SIMULTANEOUS ESTIMATION AND QUANTIFICATION OF OXYBUTYNIN AND ITS ACTIVE METABOLITE N-DESMETHYL OXYBUTYNINE WITH SENSITIVE HPLCMS/ MS VALIDATED METHODS IN HUMAN PLASMA

Sheeba Nair*, Bhavesh Dasandi, Dharmesh Parmar, Shivprakash and Dr. Denish Karia

ABSTRACT

A simple and specific method for simultaneous determination of Oxybutynin and N-Desmethyl Oxybutynine in human plasma by liquid chromatography-tandem mass spectrometry (LC-MS/MS) was developed and validated. The analytes and the deuterated internal standard were extracted from 200 μL plasma by liquid phase extraction. Detection and quantitation was done by multiple reaction monitoring in positive ionization with Q3 LCMS-8050, Shimadzu.
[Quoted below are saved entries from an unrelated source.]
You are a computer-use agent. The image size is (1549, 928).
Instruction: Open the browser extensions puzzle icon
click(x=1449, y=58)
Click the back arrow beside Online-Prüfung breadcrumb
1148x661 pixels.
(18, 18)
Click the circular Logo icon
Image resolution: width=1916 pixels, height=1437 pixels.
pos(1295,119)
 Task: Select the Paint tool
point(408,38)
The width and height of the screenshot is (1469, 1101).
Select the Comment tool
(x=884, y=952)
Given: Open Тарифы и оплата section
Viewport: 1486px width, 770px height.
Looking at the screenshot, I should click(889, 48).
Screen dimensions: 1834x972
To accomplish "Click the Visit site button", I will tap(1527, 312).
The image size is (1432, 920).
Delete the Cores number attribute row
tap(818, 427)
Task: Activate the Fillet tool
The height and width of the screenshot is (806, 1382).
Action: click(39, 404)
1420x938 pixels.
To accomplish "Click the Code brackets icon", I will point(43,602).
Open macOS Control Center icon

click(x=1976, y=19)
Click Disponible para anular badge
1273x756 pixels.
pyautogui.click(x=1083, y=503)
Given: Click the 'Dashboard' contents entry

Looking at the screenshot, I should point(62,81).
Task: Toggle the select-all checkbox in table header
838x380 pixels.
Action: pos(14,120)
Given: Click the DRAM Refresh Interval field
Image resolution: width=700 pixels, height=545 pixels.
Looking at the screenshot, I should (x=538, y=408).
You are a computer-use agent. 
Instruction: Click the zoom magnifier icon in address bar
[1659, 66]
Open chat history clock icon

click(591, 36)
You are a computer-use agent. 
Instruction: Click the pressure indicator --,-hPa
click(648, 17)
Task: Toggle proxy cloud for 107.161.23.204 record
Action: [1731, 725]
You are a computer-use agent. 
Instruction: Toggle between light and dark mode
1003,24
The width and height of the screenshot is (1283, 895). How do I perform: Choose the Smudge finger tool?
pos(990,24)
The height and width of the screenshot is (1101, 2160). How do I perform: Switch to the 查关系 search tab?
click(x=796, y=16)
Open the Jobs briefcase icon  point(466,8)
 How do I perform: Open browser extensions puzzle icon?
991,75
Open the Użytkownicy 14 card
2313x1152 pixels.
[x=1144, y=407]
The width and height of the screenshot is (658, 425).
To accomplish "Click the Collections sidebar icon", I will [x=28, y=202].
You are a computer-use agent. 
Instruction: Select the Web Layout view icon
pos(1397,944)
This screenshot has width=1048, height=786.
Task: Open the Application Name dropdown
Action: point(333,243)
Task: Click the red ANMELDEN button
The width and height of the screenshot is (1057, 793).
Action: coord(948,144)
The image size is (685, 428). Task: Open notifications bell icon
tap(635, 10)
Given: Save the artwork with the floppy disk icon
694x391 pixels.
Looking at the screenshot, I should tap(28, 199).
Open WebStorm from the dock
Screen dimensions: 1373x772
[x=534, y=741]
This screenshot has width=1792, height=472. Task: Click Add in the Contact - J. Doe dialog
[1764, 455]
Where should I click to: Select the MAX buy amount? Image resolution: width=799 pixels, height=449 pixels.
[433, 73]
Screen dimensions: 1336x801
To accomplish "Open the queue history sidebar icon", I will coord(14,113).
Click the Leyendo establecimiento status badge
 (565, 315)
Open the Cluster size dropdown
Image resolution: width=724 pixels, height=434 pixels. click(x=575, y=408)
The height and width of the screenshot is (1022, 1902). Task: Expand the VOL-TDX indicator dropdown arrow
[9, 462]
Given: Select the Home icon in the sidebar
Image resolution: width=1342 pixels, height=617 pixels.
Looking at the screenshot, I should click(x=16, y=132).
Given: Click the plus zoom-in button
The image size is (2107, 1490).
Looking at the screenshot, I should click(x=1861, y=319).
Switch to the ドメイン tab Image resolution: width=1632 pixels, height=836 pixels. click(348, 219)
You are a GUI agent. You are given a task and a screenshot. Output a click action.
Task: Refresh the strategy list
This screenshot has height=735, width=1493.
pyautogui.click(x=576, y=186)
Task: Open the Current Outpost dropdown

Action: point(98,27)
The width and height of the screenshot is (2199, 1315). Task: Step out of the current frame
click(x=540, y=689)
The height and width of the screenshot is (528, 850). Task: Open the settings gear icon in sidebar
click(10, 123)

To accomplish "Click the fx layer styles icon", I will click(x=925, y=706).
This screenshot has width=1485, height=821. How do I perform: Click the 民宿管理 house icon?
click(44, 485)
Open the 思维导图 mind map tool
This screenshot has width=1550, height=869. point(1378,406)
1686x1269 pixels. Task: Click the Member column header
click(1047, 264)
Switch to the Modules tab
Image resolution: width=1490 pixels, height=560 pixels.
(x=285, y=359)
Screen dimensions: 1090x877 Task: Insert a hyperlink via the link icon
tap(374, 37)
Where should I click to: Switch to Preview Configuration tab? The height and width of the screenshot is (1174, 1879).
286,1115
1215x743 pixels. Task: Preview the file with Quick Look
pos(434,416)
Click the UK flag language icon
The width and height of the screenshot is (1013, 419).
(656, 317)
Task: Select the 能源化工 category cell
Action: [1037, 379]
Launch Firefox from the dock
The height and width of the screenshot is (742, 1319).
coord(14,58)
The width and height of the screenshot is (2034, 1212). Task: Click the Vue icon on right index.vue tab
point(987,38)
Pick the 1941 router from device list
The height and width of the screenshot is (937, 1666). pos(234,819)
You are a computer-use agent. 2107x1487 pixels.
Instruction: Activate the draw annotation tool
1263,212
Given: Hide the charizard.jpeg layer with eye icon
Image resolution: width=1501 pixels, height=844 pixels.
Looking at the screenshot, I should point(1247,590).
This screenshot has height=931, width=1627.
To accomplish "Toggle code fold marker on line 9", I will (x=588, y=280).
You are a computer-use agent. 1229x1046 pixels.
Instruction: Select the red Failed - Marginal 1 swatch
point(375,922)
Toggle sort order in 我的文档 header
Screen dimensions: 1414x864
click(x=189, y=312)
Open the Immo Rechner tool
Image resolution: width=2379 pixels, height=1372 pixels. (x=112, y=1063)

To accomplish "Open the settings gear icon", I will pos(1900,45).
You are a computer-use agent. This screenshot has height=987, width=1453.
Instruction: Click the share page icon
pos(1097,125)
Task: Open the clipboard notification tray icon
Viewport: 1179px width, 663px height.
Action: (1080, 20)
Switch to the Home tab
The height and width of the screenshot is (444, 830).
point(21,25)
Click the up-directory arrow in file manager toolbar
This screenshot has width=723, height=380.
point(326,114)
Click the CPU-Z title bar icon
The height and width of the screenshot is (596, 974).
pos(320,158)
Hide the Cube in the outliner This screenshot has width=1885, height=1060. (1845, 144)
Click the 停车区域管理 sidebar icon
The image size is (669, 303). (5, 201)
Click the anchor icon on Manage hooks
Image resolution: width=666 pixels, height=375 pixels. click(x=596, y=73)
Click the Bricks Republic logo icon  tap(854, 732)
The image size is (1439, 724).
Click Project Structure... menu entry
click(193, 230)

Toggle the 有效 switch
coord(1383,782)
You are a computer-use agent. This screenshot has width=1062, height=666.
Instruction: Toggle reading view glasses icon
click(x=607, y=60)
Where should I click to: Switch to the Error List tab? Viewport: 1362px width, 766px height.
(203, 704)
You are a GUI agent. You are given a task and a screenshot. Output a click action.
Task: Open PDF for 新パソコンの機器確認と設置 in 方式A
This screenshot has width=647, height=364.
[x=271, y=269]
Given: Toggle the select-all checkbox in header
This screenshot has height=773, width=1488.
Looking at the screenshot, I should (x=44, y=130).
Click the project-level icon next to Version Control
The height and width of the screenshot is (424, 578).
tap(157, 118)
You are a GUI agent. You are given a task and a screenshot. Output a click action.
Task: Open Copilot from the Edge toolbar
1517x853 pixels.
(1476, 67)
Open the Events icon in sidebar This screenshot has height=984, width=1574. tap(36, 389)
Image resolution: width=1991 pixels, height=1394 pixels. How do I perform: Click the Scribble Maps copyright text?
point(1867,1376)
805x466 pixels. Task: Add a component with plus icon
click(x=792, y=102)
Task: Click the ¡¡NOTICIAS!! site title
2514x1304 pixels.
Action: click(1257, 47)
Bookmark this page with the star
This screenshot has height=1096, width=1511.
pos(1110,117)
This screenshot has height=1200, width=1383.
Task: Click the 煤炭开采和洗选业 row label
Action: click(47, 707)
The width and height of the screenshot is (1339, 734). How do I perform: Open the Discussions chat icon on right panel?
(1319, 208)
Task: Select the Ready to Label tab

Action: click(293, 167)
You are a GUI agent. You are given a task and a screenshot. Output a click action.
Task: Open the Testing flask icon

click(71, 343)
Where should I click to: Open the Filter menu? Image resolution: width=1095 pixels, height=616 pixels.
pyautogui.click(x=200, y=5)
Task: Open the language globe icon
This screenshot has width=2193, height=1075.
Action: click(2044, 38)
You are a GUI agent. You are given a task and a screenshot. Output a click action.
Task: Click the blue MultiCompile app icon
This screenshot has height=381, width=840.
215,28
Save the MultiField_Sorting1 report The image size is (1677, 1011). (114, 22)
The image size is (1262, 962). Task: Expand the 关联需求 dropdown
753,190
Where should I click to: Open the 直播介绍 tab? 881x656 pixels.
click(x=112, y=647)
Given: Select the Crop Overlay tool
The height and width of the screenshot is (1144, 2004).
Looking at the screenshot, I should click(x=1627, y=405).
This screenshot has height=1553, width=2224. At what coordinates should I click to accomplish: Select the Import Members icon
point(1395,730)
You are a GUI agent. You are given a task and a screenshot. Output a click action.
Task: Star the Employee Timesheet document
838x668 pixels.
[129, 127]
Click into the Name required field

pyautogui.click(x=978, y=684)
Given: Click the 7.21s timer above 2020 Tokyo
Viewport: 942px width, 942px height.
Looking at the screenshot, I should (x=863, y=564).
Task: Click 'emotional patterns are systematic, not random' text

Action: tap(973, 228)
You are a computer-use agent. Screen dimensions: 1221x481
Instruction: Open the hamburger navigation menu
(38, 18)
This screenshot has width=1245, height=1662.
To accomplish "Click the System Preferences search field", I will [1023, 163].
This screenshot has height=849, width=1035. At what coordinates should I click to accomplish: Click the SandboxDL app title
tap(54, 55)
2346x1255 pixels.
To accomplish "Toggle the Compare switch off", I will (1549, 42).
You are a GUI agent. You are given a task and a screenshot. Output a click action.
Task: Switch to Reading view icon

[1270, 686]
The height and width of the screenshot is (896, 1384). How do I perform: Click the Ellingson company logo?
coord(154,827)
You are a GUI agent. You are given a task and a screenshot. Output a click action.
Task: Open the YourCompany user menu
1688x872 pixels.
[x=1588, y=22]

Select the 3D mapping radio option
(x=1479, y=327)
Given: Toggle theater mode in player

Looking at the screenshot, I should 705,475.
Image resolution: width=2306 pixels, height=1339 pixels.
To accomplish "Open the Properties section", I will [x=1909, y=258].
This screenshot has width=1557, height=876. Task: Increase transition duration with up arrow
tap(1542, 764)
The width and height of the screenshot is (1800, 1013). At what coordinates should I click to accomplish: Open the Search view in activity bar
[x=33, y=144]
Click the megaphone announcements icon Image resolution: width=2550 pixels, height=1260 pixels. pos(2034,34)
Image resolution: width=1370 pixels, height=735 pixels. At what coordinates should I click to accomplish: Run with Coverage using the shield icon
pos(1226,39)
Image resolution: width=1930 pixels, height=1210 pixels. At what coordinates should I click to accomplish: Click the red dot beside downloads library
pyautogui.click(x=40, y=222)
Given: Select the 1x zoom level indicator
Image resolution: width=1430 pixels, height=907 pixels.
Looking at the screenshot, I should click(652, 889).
Mass parameters 358.11/142.10 and 329.78/95.98 and 369.48/142.08 m/z on a triple quadrupole mass spectrometer were chosen for analysis of Oxybutynin and N-Desmethyl Oxybutynine. Linearity was established in human plasma covering the concentration range 75.051 pg/mL to 7400.849 pg/mL for Oxybutynine and 75.163 pg/mL to 7411.923 pg/mL for N-Desmethyl Oxybutynine. Correlation coefficient was consistently greater than 0.98 for Oxybutynin and N-Desmethyl Oxybutynine using (Trientine-D4 and N1-Acetyl trientine trihydrochloride D4) as internal standards. Chromatographic analysis was carried out on column Synergi Hydro-RP 80 A (4.6 x 50 mm) 4S μ with a flow rate of 0.4 mL/min, at 40˚C temperature. A Gradient elution method was applied using (A) Methanol 58% and (B) 0.1% Formic acid buffer (42%). The method was applied to support a bioequivalence study with reference scaled study design of 5 mg tablet formulation in 32 healthy Indian subjects.

Keywords: Oxybutynine and N-Desmethyl Oxybutynine, LC-MS/MS, Validation, ICH.